Pointing data for text and elements:

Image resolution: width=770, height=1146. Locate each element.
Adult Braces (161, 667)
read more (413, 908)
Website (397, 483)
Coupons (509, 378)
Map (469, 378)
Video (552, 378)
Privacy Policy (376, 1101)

Task: State how many lines of the data contain the string "height". Reply with the number alone.

Reply: 1